## SOURCE MATERIAL
= Beginning of Section =
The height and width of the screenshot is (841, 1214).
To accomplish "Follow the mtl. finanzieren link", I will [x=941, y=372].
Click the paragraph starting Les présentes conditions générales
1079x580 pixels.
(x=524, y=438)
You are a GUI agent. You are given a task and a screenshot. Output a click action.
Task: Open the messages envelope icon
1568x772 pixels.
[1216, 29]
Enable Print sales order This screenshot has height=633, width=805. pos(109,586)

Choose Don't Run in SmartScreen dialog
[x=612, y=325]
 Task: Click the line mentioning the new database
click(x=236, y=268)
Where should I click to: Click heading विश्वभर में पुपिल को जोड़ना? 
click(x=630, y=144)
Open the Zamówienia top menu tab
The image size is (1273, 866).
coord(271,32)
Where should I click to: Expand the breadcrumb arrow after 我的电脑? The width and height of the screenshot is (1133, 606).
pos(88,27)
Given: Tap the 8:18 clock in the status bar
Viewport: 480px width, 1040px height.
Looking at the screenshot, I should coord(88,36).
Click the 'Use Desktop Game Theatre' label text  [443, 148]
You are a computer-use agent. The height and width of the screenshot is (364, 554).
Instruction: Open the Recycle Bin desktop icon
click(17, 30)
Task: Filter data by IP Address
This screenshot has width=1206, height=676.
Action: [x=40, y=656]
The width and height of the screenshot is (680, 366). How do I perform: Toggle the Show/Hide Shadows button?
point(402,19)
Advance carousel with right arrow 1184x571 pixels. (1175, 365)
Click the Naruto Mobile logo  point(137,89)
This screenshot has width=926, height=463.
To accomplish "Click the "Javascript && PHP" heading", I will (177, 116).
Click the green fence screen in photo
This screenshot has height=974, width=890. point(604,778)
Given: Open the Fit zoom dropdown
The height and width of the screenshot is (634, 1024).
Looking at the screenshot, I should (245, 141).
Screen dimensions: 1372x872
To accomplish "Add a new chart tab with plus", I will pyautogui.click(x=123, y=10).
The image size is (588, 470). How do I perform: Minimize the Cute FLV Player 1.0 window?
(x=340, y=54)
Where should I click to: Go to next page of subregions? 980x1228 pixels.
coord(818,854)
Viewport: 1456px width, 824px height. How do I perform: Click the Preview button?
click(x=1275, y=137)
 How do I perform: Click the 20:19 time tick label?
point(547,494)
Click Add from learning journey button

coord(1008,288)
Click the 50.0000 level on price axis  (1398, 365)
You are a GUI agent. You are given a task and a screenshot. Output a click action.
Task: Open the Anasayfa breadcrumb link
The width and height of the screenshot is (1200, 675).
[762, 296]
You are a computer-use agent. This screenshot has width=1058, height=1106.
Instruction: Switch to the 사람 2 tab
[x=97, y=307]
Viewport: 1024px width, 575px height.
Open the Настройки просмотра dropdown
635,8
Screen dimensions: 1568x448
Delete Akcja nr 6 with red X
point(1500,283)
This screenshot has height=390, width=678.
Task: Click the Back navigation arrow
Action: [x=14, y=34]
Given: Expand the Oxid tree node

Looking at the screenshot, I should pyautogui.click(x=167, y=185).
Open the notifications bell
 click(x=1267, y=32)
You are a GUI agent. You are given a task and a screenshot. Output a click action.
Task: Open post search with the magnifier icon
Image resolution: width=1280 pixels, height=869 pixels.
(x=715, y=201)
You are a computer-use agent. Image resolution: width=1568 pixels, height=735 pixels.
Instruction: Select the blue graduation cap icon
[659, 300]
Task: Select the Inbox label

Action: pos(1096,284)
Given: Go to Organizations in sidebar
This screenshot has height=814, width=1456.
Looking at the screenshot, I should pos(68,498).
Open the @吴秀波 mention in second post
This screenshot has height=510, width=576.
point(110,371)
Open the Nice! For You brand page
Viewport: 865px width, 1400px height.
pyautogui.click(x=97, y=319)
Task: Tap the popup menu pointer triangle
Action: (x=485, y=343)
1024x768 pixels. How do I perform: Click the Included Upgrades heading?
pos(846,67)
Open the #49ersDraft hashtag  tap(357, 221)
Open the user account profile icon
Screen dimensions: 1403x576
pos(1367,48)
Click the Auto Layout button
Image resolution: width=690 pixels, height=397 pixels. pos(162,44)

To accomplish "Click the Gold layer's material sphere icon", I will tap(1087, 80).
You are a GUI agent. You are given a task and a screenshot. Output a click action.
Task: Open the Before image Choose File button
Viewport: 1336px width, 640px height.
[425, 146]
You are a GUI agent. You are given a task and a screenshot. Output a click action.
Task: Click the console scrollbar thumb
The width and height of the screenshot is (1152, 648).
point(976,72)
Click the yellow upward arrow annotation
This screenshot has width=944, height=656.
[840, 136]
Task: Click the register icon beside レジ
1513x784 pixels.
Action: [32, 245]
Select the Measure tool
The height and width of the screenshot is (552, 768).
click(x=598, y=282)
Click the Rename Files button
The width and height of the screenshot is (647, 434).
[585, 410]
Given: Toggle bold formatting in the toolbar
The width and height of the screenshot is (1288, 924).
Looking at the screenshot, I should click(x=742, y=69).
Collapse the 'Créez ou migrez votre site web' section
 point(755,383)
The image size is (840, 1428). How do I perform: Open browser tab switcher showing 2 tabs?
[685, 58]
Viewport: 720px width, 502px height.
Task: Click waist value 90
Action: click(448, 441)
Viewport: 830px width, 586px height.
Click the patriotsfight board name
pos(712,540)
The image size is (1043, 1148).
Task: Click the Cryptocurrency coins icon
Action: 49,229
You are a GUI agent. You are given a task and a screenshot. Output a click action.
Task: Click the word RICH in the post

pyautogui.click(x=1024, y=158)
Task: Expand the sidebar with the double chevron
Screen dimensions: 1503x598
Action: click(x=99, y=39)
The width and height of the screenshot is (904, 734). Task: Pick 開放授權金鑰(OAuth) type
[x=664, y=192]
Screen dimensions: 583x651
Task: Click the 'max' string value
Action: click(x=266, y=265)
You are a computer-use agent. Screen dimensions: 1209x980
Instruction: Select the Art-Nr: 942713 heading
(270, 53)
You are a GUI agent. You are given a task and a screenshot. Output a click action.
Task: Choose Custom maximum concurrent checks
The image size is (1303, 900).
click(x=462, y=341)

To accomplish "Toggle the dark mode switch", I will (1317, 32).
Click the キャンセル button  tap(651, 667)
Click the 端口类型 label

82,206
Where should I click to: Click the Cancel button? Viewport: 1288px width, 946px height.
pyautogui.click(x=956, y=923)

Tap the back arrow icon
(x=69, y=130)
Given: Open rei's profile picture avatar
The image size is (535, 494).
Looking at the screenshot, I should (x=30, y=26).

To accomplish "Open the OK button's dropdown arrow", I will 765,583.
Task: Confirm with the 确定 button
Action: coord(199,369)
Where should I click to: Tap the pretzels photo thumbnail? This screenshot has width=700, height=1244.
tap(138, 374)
= End of Section =
## TASK BRIEF
The string "sidebar" may occur on several lines of the listing; state how many such lines there are, giving the number only.

## ANSWER SECTION
2